Start of RECORDED DATA

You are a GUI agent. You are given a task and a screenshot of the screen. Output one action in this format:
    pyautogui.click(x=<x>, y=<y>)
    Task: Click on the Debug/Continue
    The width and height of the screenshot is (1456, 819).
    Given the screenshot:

End of RECORDED DATA
Start of RECORDED DATA

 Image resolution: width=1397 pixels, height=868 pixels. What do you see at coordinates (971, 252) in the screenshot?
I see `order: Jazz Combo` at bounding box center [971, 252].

End of RECORDED DATA
Start of RECORDED DATA

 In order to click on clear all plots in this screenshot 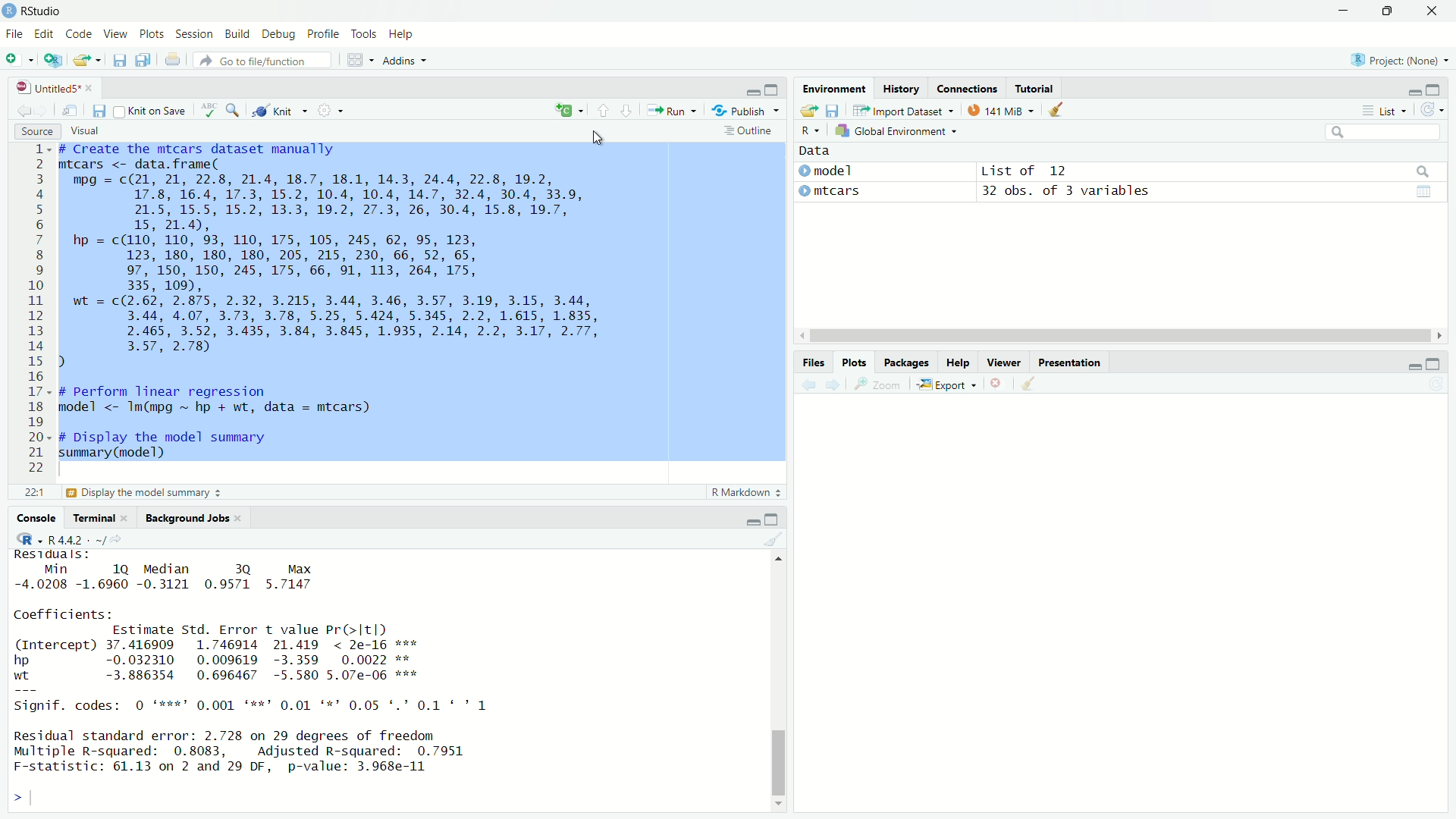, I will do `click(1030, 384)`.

End of RECORDED DATA

TASK BRIEF -
Please copy out the listing verbatim, starting at the line containing "Image resolution: width=1397" and ending at the line containing "center [971, 252].", with both of those lines included.

SOLUTION BELOW -
 Image resolution: width=1397 pixels, height=868 pixels. What do you see at coordinates (971, 252) in the screenshot?
I see `order: Jazz Combo` at bounding box center [971, 252].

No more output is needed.